Deep Dive into Go Scheduler: Complete GMP Model Explained
Go is renowned for its elegant concurrency model. goroutines make it easy to write highly concurrent programs. But have you ever wondered how thousands of goroutines run efficiently? How does the scheduler behind the scenes work?
Today, let’s dive deep into Go’s core scheduling model — GMP.
What is GMP?
GMP stands for the three core components of Go’s scheduler:
- G (Goroutine): User-level lightweight thread, created with
go func() - M (Machine): OS thread, where code actually executes
- P (Processor): Logical processor that manages scheduling context for G
Simply put: G needs to execute on M, but M must hold P to execute G.
Why GMP?
In early versions (Go 1.0), Go’s scheduler was very simple: all goroutines were in a global queue, and all M’s would take G from this queue to execute.
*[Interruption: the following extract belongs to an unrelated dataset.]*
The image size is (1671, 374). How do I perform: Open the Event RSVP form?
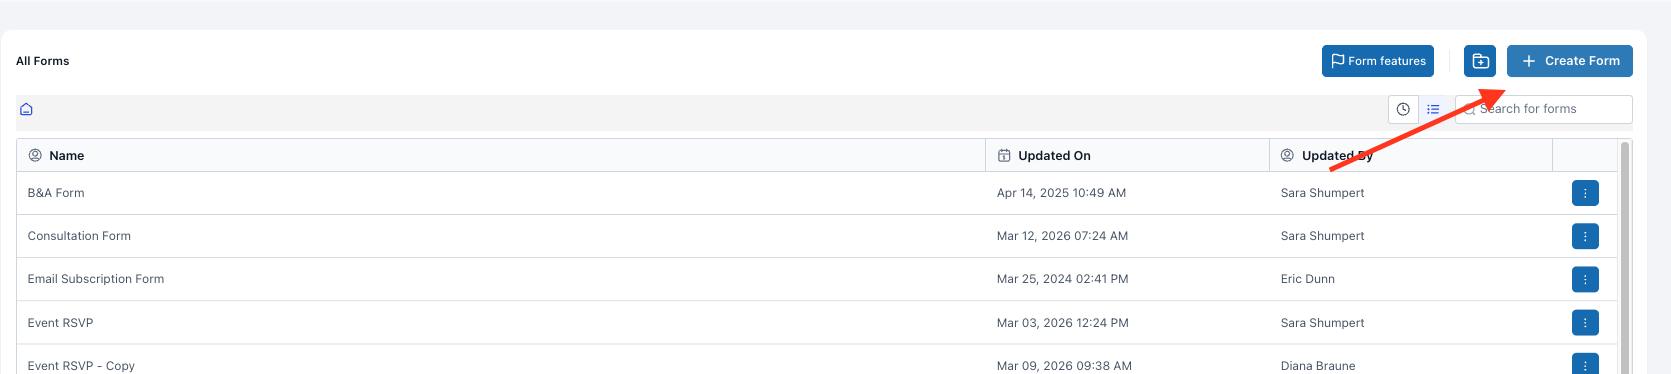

This design had serious performance issues:
- Severe lock contention: All M’s accessing the global queue needed locks, terrible concurrency
- Poor multi-core utilization: No cooperation between M’s, low CPU utilization
- Bad cache locality: G frequently switching between M’s, low CPU cache hit rate
In 2012, Dmitry Vyukov redesigned the scheduler, introducing the P concept, forming today’s GMP model.
Core Design of GMP
1. Local Queue + Global Queue
Each P has a local queue (max 256 G’s). M prioritizes taking G from its bound P’s local queue.
The global queue serves as a fallback when P’s local queue is empty.
Benefits:
- No locking in most cases (local queue is lock-free)
- Reduced lock contention, improved concurrency
2. Work Stealing
When a P’s local queue is empty, it will:
- Try to get G from the global queue
- If global queue is also empty, steal half from other P’s local queues
This mechanism ensures load balancing, keeping all M’s busy.
3. Hand Off
When M blocks due to syscalls (file IO, network IO):
- M unbinds from P
- P finds another idle M, or creates a new one
- New M binds to P, continues executing other G’s in P’s queue
This ensures that even if one M blocks, other G’s can still execute.
4. Preemptive Scheduling
Before Go 1.14: Cooperative preemption - each G executes for max 10ms, then voluntarily yields.
Go 1.14 introduced Signal-based preemption: if G runs too long (like infinite loop), scheduler sends signal to forcefully preempt.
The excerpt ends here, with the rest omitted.